● **Work instructions**: Please write out the entries below again, changing every "help icon" to "info icon" and leaving everything else the same.

Word and element pointing entries:
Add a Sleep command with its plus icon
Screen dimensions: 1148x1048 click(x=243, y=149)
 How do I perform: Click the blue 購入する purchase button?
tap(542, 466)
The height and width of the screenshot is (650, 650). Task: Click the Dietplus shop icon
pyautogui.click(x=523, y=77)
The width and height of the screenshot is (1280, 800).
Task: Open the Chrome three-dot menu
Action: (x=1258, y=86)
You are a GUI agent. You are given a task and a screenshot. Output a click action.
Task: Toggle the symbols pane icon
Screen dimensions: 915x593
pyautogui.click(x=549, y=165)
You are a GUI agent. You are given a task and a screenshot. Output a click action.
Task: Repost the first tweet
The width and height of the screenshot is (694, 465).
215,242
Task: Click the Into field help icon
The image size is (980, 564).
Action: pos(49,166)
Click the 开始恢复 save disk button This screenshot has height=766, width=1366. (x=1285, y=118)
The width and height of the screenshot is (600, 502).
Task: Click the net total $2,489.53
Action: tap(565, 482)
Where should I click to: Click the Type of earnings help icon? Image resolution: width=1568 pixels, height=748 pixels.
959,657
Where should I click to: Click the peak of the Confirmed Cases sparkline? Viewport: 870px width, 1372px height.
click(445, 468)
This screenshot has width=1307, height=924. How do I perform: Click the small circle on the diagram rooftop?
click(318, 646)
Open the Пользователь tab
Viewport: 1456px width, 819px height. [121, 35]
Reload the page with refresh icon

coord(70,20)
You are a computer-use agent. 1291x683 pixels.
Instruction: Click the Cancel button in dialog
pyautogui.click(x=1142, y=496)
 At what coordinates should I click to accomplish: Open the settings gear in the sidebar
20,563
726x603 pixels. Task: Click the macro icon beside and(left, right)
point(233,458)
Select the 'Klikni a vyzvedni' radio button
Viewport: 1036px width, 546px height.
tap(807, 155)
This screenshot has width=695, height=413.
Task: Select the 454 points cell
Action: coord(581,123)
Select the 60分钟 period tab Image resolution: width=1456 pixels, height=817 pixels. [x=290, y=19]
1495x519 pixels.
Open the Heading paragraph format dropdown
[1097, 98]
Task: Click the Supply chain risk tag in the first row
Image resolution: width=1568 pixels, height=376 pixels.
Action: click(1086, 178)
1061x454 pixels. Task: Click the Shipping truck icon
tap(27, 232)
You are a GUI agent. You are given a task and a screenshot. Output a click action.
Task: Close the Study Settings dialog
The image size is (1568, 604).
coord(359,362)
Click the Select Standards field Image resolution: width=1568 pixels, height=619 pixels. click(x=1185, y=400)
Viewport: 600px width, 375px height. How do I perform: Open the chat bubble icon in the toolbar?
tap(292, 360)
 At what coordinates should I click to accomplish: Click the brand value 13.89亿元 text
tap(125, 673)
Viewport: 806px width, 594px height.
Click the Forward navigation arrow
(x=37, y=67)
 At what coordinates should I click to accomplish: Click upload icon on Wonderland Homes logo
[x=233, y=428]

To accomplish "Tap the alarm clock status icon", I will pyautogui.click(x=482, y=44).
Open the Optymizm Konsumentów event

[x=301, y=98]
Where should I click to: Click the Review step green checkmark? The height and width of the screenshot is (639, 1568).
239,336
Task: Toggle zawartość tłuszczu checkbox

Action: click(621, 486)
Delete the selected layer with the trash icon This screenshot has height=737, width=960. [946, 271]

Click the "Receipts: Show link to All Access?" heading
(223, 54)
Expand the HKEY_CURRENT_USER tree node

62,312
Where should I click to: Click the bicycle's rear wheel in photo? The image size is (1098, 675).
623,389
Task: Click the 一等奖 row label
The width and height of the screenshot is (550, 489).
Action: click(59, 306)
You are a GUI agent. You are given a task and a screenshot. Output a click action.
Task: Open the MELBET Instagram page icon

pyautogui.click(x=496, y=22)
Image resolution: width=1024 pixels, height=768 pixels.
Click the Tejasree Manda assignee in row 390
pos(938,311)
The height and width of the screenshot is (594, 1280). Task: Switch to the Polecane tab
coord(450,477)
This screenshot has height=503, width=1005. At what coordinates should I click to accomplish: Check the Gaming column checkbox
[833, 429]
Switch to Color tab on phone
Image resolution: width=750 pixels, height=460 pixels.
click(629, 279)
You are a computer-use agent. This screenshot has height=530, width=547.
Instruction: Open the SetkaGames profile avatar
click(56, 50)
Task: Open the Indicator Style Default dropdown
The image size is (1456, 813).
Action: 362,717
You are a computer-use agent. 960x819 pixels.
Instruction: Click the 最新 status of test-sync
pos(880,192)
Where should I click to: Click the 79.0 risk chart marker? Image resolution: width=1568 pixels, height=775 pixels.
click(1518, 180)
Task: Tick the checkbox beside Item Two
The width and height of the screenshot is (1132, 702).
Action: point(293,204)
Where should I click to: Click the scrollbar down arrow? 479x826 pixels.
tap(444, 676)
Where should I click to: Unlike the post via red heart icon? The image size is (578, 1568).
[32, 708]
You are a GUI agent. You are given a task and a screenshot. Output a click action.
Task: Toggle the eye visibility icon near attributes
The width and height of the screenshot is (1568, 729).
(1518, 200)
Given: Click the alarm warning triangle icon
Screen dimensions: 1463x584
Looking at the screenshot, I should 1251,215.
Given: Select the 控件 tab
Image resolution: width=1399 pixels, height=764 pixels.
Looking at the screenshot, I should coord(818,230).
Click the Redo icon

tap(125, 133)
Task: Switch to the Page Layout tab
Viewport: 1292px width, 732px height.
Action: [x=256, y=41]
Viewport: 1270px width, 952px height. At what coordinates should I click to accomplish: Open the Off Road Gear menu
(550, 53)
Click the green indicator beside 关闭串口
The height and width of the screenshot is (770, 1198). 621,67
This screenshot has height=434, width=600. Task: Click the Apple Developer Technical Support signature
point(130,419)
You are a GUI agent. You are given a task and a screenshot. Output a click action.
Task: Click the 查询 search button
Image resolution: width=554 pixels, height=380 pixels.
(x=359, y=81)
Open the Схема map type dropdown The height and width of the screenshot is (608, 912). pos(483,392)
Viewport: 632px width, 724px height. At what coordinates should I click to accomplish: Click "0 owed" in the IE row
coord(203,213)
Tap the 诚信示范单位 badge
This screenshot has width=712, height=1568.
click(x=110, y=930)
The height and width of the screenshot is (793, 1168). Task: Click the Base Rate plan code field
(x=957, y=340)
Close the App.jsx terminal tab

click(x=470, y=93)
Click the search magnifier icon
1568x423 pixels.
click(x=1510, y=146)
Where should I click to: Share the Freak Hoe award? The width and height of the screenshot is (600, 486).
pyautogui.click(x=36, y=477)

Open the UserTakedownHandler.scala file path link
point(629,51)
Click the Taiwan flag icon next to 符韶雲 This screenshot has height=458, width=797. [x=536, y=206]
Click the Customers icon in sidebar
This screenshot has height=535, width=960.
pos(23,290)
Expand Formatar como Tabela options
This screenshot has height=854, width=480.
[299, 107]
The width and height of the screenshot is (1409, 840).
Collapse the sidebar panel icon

● **Written reply**:
Add a Sleep command with its plus icon
Screen dimensions: 1148x1048 click(x=243, y=149)
 How do I perform: Click the blue 購入する purchase button?
tap(542, 466)
The height and width of the screenshot is (650, 650). Task: Click the Dietplus shop icon
pyautogui.click(x=523, y=77)
The width and height of the screenshot is (1280, 800).
Task: Open the Chrome three-dot menu
Action: (x=1258, y=86)
You are a GUI agent. You are given a task and a screenshot. Output a click action.
Task: Toggle the symbols pane icon
Screen dimensions: 915x593
pyautogui.click(x=549, y=165)
You are a GUI agent. You are given a task and a screenshot. Output a click action.
Task: Repost the first tweet
The width and height of the screenshot is (694, 465).
215,242
Task: Click the Into field info icon
The image size is (980, 564).
Action: pos(49,166)
Click the 开始恢复 save disk button This screenshot has height=766, width=1366. (x=1285, y=118)
The width and height of the screenshot is (600, 502).
Task: Click the net total $2,489.53
Action: tap(565, 482)
Where should I click to: Click the Type of earnings info icon? Image resolution: width=1568 pixels, height=748 pixels.
959,657
Where should I click to: Click the peak of the Confirmed Cases sparkline? Viewport: 870px width, 1372px height.
click(445, 468)
This screenshot has width=1307, height=924. How do I perform: Click the small circle on the diagram rooftop?
click(318, 646)
Open the Пользователь tab
Viewport: 1456px width, 819px height. [121, 35]
Reload the page with refresh icon

coord(70,20)
You are a computer-use agent. 1291x683 pixels.
Instruction: Click the Cancel button in dialog
pyautogui.click(x=1142, y=496)
 At what coordinates should I click to accomplish: Open the settings gear in the sidebar
20,563
726x603 pixels. Task: Click the macro icon beside and(left, right)
point(233,458)
Select the 'Klikni a vyzvedni' radio button
Viewport: 1036px width, 546px height.
tap(807, 155)
This screenshot has width=695, height=413.
Task: Select the 454 points cell
Action: coord(581,123)
Select the 60分钟 period tab Image resolution: width=1456 pixels, height=817 pixels. [x=290, y=19]
1495x519 pixels.
Open the Heading paragraph format dropdown
[1097, 98]
Task: Click the Supply chain risk tag in the first row
Image resolution: width=1568 pixels, height=376 pixels.
Action: click(1086, 178)
1061x454 pixels. Task: Click the Shipping truck icon
tap(27, 232)
You are a GUI agent. You are given a task and a screenshot. Output a click action.
Task: Close the Study Settings dialog
The image size is (1568, 604).
coord(359,362)
Click the Select Standards field Image resolution: width=1568 pixels, height=619 pixels. click(x=1185, y=400)
Viewport: 600px width, 375px height. How do I perform: Open the chat bubble icon in the toolbar?
tap(292, 360)
 At what coordinates should I click to accomplish: Click the brand value 13.89亿元 text
tap(125, 673)
Viewport: 806px width, 594px height.
Click the Forward navigation arrow
(x=37, y=67)
 At what coordinates should I click to accomplish: Click upload icon on Wonderland Homes logo
[x=233, y=428]

To accomplish "Tap the alarm clock status icon", I will pyautogui.click(x=482, y=44).
Open the Optymizm Konsumentów event

[x=301, y=98]
Where should I click to: Click the Review step green checkmark? The height and width of the screenshot is (639, 1568).
239,336
Task: Toggle zawartość tłuszczu checkbox

Action: click(621, 486)
Delete the selected layer with the trash icon This screenshot has height=737, width=960. [946, 271]

Click the "Receipts: Show link to All Access?" heading
(223, 54)
Expand the HKEY_CURRENT_USER tree node

62,312
Where should I click to: Click the bicycle's rear wheel in photo? The image size is (1098, 675).
623,389
Task: Click the 一等奖 row label
The width and height of the screenshot is (550, 489).
Action: click(59, 306)
You are a GUI agent. You are given a task and a screenshot. Output a click action.
Task: Open the MELBET Instagram page icon

pyautogui.click(x=496, y=22)
Image resolution: width=1024 pixels, height=768 pixels.
Click the Tejasree Manda assignee in row 390
pos(938,311)
The height and width of the screenshot is (594, 1280). Task: Switch to the Polecane tab
coord(450,477)
This screenshot has height=503, width=1005. At what coordinates should I click to accomplish: Check the Gaming column checkbox
[833, 429]
Switch to Color tab on phone
Image resolution: width=750 pixels, height=460 pixels.
click(629, 279)
You are a computer-use agent. This screenshot has height=530, width=547.
Instruction: Open the SetkaGames profile avatar
click(56, 50)
Task: Open the Indicator Style Default dropdown
The image size is (1456, 813).
Action: 362,717
You are a computer-use agent. 960x819 pixels.
Instruction: Click the 最新 status of test-sync
pos(880,192)
Where should I click to: Click the 79.0 risk chart marker? Image resolution: width=1568 pixels, height=775 pixels.
click(1518, 180)
Task: Tick the checkbox beside Item Two
The width and height of the screenshot is (1132, 702).
Action: point(293,204)
Where should I click to: Click the scrollbar down arrow? 479x826 pixels.
tap(444, 676)
Where should I click to: Unlike the post via red heart icon? The image size is (578, 1568).
[32, 708]
You are a GUI agent. You are given a task and a screenshot. Output a click action.
Task: Toggle the eye visibility icon near attributes
The width and height of the screenshot is (1568, 729).
(1518, 200)
Given: Click the alarm warning triangle icon
Screen dimensions: 1463x584
Looking at the screenshot, I should 1251,215.
Given: Select the 控件 tab
Image resolution: width=1399 pixels, height=764 pixels.
Looking at the screenshot, I should coord(818,230).
Click the Redo icon

tap(125, 133)
Task: Switch to the Page Layout tab
Viewport: 1292px width, 732px height.
Action: [x=256, y=41]
Viewport: 1270px width, 952px height. At what coordinates should I click to accomplish: Open the Off Road Gear menu
(550, 53)
Click the green indicator beside 关闭串口
The height and width of the screenshot is (770, 1198). 621,67
This screenshot has height=434, width=600. Task: Click the Apple Developer Technical Support signature
point(130,419)
You are a GUI agent. You are given a task and a screenshot. Output a click action.
Task: Click the 查询 search button
Image resolution: width=554 pixels, height=380 pixels.
(x=359, y=81)
Open the Схема map type dropdown The height and width of the screenshot is (608, 912). pos(483,392)
Viewport: 632px width, 724px height. At what coordinates should I click to accomplish: Click "0 owed" in the IE row
coord(203,213)
Tap the 诚信示范单位 badge
This screenshot has width=712, height=1568.
click(x=110, y=930)
The height and width of the screenshot is (793, 1168). Task: Click the Base Rate plan code field
(x=957, y=340)
Close the App.jsx terminal tab

click(x=470, y=93)
Click the search magnifier icon
1568x423 pixels.
click(x=1510, y=146)
Where should I click to: Share the Freak Hoe award? The width and height of the screenshot is (600, 486).
pyautogui.click(x=36, y=477)

Open the UserTakedownHandler.scala file path link
point(629,51)
Click the Taiwan flag icon next to 符韶雲 This screenshot has height=458, width=797. [x=536, y=206]
Click the Customers icon in sidebar
This screenshot has height=535, width=960.
pos(23,290)
Expand Formatar como Tabela options
This screenshot has height=854, width=480.
[299, 107]
The width and height of the screenshot is (1409, 840).
Collapse the sidebar panel icon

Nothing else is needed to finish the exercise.